Hodge, M. J. (2006). The Fourth Amendment and privacy issues on the "new" Internet: Facebook.com and MySpace.com. Southern Illinois University Law Journal, 31, 95-122.

Lampe, C., Ellison, N., & Steinfeld, C. (2007). A familiar Face(book): Profile elements as signals in an online social network. Proceedings of Conference on Human Factors in Computing Systems (pp. 435-444). New York: ACM Press.

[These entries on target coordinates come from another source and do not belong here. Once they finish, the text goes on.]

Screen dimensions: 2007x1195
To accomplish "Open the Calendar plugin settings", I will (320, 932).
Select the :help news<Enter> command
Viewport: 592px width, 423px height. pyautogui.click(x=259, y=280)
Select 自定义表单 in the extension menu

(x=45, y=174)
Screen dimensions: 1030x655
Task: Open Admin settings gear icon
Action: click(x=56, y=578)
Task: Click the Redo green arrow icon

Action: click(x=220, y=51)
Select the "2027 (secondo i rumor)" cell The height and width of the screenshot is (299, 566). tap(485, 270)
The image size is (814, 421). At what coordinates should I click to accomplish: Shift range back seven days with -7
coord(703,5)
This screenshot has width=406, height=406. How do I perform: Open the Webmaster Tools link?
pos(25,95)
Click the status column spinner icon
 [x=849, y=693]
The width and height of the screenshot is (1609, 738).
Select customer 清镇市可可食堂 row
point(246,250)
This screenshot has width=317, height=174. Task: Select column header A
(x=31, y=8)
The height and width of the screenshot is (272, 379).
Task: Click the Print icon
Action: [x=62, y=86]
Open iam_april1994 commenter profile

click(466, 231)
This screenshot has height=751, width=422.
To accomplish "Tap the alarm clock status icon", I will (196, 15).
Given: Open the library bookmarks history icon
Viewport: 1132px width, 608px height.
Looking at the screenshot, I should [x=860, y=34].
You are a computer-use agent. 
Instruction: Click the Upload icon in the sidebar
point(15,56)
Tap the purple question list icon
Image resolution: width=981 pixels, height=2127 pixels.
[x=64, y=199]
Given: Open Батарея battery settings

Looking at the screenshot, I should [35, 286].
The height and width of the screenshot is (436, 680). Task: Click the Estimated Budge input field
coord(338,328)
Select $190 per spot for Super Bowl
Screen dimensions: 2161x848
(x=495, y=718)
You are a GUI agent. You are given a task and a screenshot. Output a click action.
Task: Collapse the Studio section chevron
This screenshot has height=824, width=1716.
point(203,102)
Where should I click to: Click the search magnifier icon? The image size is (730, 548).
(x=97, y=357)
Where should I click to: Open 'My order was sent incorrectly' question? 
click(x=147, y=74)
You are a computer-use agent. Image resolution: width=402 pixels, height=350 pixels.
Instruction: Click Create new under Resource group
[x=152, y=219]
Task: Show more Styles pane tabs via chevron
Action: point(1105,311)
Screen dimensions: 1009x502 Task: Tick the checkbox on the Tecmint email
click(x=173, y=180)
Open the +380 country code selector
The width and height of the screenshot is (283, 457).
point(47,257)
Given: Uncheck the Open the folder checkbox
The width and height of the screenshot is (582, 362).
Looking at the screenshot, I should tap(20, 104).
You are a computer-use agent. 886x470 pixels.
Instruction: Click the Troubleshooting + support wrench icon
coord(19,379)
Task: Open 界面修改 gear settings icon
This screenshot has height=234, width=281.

The references above should tell you that (a) there are peer-reviewed publications that deal with the science of social networking, and (b) if a self-proclaimed expert tells you that there aren’t, he’d get his ass handed to him in a Daubert hearing.

Error rate

One of the shortcomings of Daubert is that it declares that there is an acceptable rate of error for a scientific theory, but doesn’t declare what that error rate is.  The best we’re given is a citation in Daubert to United States v. Williams, 583 F.2d 1194 (2d Cir. 1978), cert. denied, 439 U.S. 1117 (1979).  In Williams, the Second Circuit held that a false positive rate of 6.3% was admissible.  I suspect that most social media experts have no idea about whether their theories have an error rate below 6.3%, because they likely have no idea what their error rate is.  If you ask, you might be told that it’s not possible to compute an error rate for something like social media.  That’s incorrect.  It’s simple, really: Ask them how many times they’ve given their clients advice.  Then ask them how many times that advice turned out to be wrong.  If they can’t do the math to figure out the error rate, it’s yet another sign that the social media expert would not survive Daubert scrutiny. 

General Acceptance

The final Daubert prong is actually the main prong of Frye, and that is whether or not the expert’s methodology and opinion have achieved any level of general acceptance in the appropriate scientific community.  Let me save you some time and trouble here.  If any expert disagrees with these principles, he not only would fail Daubert, but fails at the Internet:

  • Be honest about yourself and your experience.  (Don’t bill yourself as an expert in an area of law if you’ve only handled one case in that area, for example.)
  • At a minimum, have a website, a blog, a LinkedIN profile, and a Twitter account.  Consider Facebook.
  • Try to blog regularly – at least once a week.
  • If you build a reputation as a great lawyer, it will be easier to build a reputation online.  (Consider Gerry Spence’s blog.  If he weren’t Gerry Spence, it would get no traffic.)
  • Every now and then, write a post from the heart.
  • Link to people you know and trust, and don’t be afraid to ask them to link to you.
  • Participate in online discussions about topics you’re knowledgeable about.
  • Don’t expect success overnight.

Conclusion

If people are going to not only sell themselves as experts, but try and sell themselves as experts to lawyers, isn’t it fair to expect them to undergo the same scrutiny you’d subject an expert to in a lawsuit?  I know that many of you are probably a little intimidated about social media and technology in general.  So I’ll tell you what: If you’ve got a question or two about social media, shoot me an email.  I am not an expert!  But I’ve been blogging since 2003 and I probably know enough to prevent you from wasting money on someone who hopes to exploit your ignorance.